Schematic diagram of a compression refrigeration cycle. Compressor, evaporator, condenser and pumps are the mechanical equipment used to complete this heat transfer process. A cooling media absorbs the heat from the building or a room, and transfers this heat to the refrigerant in the evaporator. The refrigerant in turn transfers the heat to the secondary media in a condenser. Heat from the secondary media is dissipated to the external environment either directly or through cooling towers.

Comfort systems contribute to nearly 40 percent of the energy used by commercial buildings in India. Many types of comfort systems are available in market ranging from low energy comfort systems to conventional systems. Design of a building, climatic zone, and operational parameters governs the energy requirement for the comfort system. Reducing heating/ cooling loads through passive design strategies and enhancing the efficiency of HVAC systems are steps that are imperative for any building energy efficiency policy. Apart from selecting energy efficient equipment, It is important to select the correct system type, size, and design for optimized energy efficiency.
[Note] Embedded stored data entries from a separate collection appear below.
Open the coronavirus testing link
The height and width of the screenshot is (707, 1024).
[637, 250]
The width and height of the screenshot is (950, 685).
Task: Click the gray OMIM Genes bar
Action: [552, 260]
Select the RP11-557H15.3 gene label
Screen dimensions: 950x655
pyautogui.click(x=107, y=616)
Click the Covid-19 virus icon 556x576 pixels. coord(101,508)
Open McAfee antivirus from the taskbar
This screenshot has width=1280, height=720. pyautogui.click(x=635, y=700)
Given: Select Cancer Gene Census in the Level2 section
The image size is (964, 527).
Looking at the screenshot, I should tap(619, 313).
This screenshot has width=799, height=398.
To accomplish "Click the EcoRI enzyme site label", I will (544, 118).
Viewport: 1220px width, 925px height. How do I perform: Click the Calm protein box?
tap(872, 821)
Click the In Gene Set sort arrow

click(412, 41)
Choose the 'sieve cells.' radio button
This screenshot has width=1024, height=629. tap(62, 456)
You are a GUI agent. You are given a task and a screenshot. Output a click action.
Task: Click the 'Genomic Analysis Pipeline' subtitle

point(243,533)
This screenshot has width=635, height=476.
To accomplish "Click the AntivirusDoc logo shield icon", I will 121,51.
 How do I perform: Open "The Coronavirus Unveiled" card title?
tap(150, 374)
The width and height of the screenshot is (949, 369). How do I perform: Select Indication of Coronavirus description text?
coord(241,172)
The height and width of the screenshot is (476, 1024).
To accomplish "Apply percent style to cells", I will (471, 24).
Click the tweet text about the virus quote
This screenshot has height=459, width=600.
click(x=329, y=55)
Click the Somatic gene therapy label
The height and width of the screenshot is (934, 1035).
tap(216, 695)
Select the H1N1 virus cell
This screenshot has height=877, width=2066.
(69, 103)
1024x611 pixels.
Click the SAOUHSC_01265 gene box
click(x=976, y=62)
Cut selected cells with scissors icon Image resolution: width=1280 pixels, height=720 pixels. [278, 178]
Choice of system type is the first key decision in designing an EE HVAC system. The pros and cons of each system type specific to the building layout and climate zone should be discussed in detail with the design professional. The system type are broadly categorized into two types:

  1. Centralized system: Central chilled water system (Air cooled and water cooled)
  2. Distributed system (DX system): VRF, Duct able system, split air conditioners, unitary systems

Type of system we select impact the final architectural layout, ceiling and floor to floor height, passive design strategies, ventilation, use of economizers and heat recovery, control and BMS, capital and operational cost, and maintenance requirement. A detailed understanding of the system impact on the selected building could help in optimizing the design, cost, and energy efficiency.